#### [What you are asked to do]
The lines needed are those below that contain the word "Valla"; copy each one.

#### [Data records]

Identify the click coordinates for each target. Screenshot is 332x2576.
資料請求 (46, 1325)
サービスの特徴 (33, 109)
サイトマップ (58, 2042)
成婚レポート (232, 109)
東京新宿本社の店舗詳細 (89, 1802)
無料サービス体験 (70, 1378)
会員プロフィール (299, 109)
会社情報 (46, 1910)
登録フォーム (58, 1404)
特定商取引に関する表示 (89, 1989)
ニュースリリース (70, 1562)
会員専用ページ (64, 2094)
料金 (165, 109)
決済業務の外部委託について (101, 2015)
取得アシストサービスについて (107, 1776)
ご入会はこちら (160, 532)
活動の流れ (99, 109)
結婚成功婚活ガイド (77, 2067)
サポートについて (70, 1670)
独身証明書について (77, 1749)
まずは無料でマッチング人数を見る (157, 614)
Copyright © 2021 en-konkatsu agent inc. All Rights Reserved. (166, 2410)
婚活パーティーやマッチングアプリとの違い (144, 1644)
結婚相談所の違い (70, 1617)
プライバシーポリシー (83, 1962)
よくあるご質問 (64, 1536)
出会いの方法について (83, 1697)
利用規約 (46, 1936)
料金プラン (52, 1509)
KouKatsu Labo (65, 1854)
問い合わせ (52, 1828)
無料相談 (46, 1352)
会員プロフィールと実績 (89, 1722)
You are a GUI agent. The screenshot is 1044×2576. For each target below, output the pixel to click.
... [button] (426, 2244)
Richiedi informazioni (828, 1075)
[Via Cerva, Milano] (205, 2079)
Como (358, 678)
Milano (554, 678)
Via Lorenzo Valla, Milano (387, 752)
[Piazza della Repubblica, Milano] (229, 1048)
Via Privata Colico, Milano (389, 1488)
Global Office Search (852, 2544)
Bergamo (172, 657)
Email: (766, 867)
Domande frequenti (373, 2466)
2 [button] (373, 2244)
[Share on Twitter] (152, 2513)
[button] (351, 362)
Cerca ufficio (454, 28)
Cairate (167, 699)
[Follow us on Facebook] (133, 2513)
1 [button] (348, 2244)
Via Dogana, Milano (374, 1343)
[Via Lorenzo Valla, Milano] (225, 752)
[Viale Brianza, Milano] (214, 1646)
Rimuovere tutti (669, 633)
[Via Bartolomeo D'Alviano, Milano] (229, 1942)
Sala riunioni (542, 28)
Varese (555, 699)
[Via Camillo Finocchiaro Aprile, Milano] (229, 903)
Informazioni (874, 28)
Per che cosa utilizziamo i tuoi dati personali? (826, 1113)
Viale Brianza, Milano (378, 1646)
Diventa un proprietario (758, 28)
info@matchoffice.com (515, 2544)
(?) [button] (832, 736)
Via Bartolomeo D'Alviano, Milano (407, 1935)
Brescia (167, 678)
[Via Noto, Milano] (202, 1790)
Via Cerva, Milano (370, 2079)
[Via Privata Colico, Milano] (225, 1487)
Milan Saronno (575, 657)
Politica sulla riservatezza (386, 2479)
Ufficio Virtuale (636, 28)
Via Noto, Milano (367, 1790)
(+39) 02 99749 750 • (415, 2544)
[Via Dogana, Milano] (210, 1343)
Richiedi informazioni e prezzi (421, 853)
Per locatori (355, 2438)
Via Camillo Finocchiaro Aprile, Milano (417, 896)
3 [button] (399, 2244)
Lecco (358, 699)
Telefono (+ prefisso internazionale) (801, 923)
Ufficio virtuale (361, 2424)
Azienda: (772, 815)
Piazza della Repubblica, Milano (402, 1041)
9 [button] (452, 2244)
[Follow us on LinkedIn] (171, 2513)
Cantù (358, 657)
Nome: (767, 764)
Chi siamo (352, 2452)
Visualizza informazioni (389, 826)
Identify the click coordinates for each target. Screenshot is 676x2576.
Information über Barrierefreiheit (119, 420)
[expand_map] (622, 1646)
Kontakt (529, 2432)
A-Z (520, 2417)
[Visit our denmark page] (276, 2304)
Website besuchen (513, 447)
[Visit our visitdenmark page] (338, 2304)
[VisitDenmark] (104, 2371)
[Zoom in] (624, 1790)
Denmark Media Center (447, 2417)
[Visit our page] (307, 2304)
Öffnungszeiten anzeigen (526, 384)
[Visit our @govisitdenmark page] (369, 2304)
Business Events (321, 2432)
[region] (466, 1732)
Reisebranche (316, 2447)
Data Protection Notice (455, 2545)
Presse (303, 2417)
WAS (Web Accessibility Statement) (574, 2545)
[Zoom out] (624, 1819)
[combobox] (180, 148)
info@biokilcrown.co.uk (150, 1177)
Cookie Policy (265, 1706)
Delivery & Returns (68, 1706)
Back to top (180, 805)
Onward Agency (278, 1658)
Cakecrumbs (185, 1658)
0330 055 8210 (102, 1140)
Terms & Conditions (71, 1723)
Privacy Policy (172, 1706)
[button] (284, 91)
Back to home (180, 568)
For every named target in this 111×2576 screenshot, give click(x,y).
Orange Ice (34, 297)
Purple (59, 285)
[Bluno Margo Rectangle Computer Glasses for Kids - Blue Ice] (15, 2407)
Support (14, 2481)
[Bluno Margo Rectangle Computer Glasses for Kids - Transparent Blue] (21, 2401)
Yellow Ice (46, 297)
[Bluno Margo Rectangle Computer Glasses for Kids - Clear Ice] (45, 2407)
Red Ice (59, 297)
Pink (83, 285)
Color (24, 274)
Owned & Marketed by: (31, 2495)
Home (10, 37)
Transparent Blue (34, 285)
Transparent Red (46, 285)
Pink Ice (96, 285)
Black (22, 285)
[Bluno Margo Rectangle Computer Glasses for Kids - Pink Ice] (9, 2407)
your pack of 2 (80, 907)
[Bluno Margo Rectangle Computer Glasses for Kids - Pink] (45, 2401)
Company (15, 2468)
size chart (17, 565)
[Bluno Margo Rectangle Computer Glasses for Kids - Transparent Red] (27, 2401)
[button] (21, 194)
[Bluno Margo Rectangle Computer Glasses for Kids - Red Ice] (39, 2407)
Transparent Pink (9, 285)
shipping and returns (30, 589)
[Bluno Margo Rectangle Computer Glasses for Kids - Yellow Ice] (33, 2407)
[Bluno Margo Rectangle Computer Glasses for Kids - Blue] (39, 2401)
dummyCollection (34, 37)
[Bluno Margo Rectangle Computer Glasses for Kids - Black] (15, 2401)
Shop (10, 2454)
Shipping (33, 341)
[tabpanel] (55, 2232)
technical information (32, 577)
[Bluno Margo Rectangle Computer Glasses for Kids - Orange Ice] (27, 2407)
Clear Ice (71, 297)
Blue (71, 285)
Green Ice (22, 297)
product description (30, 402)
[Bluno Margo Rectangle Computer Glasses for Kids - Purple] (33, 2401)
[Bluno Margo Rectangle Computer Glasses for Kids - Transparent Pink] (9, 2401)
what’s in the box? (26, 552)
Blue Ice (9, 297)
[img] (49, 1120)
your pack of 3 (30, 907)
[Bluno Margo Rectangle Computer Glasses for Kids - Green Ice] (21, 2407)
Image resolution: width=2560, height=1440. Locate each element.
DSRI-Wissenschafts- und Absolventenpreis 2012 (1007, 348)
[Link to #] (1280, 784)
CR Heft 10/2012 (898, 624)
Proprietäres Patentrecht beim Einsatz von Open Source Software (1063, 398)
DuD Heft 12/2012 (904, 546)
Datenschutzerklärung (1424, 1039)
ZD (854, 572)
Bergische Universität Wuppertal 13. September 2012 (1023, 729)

#### [Solved problem]
Via Lorenzo Valla, Milano (387, 752)
[Via Lorenzo Valla, Milano] (225, 752)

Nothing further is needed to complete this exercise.